Scientists say they don’t plan finishing his astronomical research on Jupiter; your next stop is Uranus, which also has measly rings. The researchers speculate that Uranus, which appears to be tilted on its side, may lack rings due to a collision with another celestial body.

Technically, Jupiter has a ring system, it’s incredibly small and faint. In fact, Jupiter’s rings are so small that scientists he didn’t even discover them until 1979, when the Voyager space probe passed by the gas giant. exist three faint ringsall of them made of dust particles emitted by nearby moons: a flattened main ring that is 20 miles thick and 4,000 miles wide, a doughnut-shaped inner ring that is more than 12,000 miles thick, and a so-called “godssamer” ring that is actually made up of three much smaller rings made up of microscopic debris from nearby moons.
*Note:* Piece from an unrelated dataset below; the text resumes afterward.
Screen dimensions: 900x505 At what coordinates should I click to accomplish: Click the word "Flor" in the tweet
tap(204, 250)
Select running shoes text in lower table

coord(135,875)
NASA itself has expressed its amazement at the faint rings that accompany the most conspicuous giant in our solar system, in particular, at the size of the particles that compose them.

“These grains are so small that a thousand of them together are only a millimeter long.” nasa writes. “That makes them as small as the particles in cigarette smoke.”

On the contrary, saturn’s rings they are famous for their beauty, and some of the particles in those rings are “as big as mountains”. When the Cassini spacecraft finally took a closer look at Saturn’s rings, it found “spokes” larger than the diameter of Earth and possibly made of ice, as well as jets of water from Saturn’s moon Enceladus, which would provide much of the material in the planet’s E ring.